(What is needed):
Please rewrite the data below with "GUI agent" changed to "interface agent" throughout, leaving everything else unchanged.

(Given records):
((
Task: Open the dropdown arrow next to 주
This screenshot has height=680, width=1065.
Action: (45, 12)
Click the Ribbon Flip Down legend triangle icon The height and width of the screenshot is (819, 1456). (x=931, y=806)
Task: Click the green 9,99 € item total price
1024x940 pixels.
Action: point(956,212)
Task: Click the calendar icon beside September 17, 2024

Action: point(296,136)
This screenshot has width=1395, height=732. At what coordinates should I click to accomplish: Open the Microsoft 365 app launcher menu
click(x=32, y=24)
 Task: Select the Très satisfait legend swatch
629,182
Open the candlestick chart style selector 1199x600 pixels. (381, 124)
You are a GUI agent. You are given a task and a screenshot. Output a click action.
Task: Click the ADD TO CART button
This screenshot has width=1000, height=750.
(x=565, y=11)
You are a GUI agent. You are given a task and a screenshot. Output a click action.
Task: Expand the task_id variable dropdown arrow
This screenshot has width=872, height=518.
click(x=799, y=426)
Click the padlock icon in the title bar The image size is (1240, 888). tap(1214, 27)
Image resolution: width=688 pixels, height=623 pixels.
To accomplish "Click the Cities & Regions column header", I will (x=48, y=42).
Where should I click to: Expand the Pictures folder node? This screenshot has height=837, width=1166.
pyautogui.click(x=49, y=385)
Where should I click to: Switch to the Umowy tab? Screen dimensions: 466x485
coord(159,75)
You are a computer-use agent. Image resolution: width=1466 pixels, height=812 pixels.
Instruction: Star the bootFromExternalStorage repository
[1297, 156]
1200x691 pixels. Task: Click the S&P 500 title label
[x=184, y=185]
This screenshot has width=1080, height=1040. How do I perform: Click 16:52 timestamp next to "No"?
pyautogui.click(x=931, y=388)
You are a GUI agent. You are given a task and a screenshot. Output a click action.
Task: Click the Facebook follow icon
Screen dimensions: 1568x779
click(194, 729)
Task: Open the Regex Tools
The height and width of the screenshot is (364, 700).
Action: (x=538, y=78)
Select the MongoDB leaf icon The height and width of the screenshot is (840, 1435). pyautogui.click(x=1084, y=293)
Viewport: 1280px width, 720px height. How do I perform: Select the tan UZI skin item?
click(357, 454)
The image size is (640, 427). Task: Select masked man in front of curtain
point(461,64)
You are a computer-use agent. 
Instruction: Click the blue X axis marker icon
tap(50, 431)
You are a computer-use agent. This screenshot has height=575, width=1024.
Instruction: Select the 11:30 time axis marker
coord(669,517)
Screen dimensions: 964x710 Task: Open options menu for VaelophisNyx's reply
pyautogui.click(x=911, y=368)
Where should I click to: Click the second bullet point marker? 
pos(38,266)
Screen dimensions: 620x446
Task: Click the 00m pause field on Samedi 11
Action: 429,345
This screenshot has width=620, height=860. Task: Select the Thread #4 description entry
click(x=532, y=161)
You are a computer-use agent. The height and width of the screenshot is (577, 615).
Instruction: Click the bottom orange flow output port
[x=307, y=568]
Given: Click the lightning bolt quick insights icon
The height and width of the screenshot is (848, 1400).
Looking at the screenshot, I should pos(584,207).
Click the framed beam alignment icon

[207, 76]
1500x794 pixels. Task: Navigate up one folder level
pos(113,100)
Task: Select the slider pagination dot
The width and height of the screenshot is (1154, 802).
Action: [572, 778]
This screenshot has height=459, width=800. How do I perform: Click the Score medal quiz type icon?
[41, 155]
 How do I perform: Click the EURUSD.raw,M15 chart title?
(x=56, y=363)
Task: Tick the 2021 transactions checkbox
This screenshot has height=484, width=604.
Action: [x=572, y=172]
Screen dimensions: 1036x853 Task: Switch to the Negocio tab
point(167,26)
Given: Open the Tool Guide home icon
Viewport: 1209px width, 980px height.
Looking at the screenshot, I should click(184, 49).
))
(Answer for this exercise):
Task: Open the dropdown arrow next to 주
This screenshot has height=680, width=1065.
Action: (45, 12)
Click the Ribbon Flip Down legend triangle icon The height and width of the screenshot is (819, 1456). (x=931, y=806)
Task: Click the green 9,99 € item total price
1024x940 pixels.
Action: point(956,212)
Task: Click the calendar icon beside September 17, 2024

Action: point(296,136)
This screenshot has width=1395, height=732. At what coordinates should I click to accomplish: Open the Microsoft 365 app launcher menu
click(x=32, y=24)
 Task: Select the Très satisfait legend swatch
629,182
Open the candlestick chart style selector 1199x600 pixels. (381, 124)
You are a interface agent. You are given a task and a screenshot. Output a click action.
Task: Click the ADD TO CART button
This screenshot has width=1000, height=750.
(x=565, y=11)
You are a interface agent. You are given a task and a screenshot. Output a click action.
Task: Expand the task_id variable dropdown arrow
This screenshot has width=872, height=518.
click(x=799, y=426)
Click the padlock icon in the title bar The image size is (1240, 888). tap(1214, 27)
Image resolution: width=688 pixels, height=623 pixels.
To accomplish "Click the Cities & Regions column header", I will (x=48, y=42).
Where should I click to: Expand the Pictures folder node? This screenshot has height=837, width=1166.
pyautogui.click(x=49, y=385)
Where should I click to: Switch to the Umowy tab? Screen dimensions: 466x485
coord(159,75)
You are a computer-use agent. Image resolution: width=1466 pixels, height=812 pixels.
Instruction: Star the bootFromExternalStorage repository
[1297, 156]
1200x691 pixels. Task: Click the S&P 500 title label
[x=184, y=185]
This screenshot has width=1080, height=1040. How do I perform: Click 16:52 timestamp next to "No"?
pyautogui.click(x=931, y=388)
You are a interface agent. You are given a task and a screenshot. Output a click action.
Task: Click the Facebook follow icon
Screen dimensions: 1568x779
click(194, 729)
Task: Open the Regex Tools
The height and width of the screenshot is (364, 700).
Action: (x=538, y=78)
Select the MongoDB leaf icon The height and width of the screenshot is (840, 1435). pyautogui.click(x=1084, y=293)
Viewport: 1280px width, 720px height. How do I perform: Select the tan UZI skin item?
click(357, 454)
The image size is (640, 427). Task: Select masked man in front of curtain
point(461,64)
You are a computer-use agent. 
Instruction: Click the blue X axis marker icon
tap(50, 431)
You are a computer-use agent. This screenshot has height=575, width=1024.
Instruction: Select the 11:30 time axis marker
coord(669,517)
Screen dimensions: 964x710 Task: Open options menu for VaelophisNyx's reply
pyautogui.click(x=911, y=368)
Where should I click to: Click the second bullet point marker? 
pos(38,266)
Screen dimensions: 620x446
Task: Click the 00m pause field on Samedi 11
Action: 429,345
This screenshot has width=620, height=860. Task: Select the Thread #4 description entry
click(x=532, y=161)
You are a computer-use agent. The height and width of the screenshot is (577, 615).
Instruction: Click the bottom orange flow output port
[x=307, y=568]
Given: Click the lightning bolt quick insights icon
The height and width of the screenshot is (848, 1400).
Looking at the screenshot, I should pos(584,207).
Click the framed beam alignment icon

[207, 76]
1500x794 pixels. Task: Navigate up one folder level
pos(113,100)
Task: Select the slider pagination dot
The width and height of the screenshot is (1154, 802).
Action: [572, 778]
This screenshot has height=459, width=800. How do I perform: Click the Score medal quiz type icon?
[41, 155]
 How do I perform: Click the EURUSD.raw,M15 chart title?
(x=56, y=363)
Task: Tick the 2021 transactions checkbox
This screenshot has height=484, width=604.
Action: [x=572, y=172]
Screen dimensions: 1036x853 Task: Switch to the Negocio tab
point(167,26)
Given: Open the Tool Guide home icon
Viewport: 1209px width, 980px height.
Looking at the screenshot, I should click(184, 49).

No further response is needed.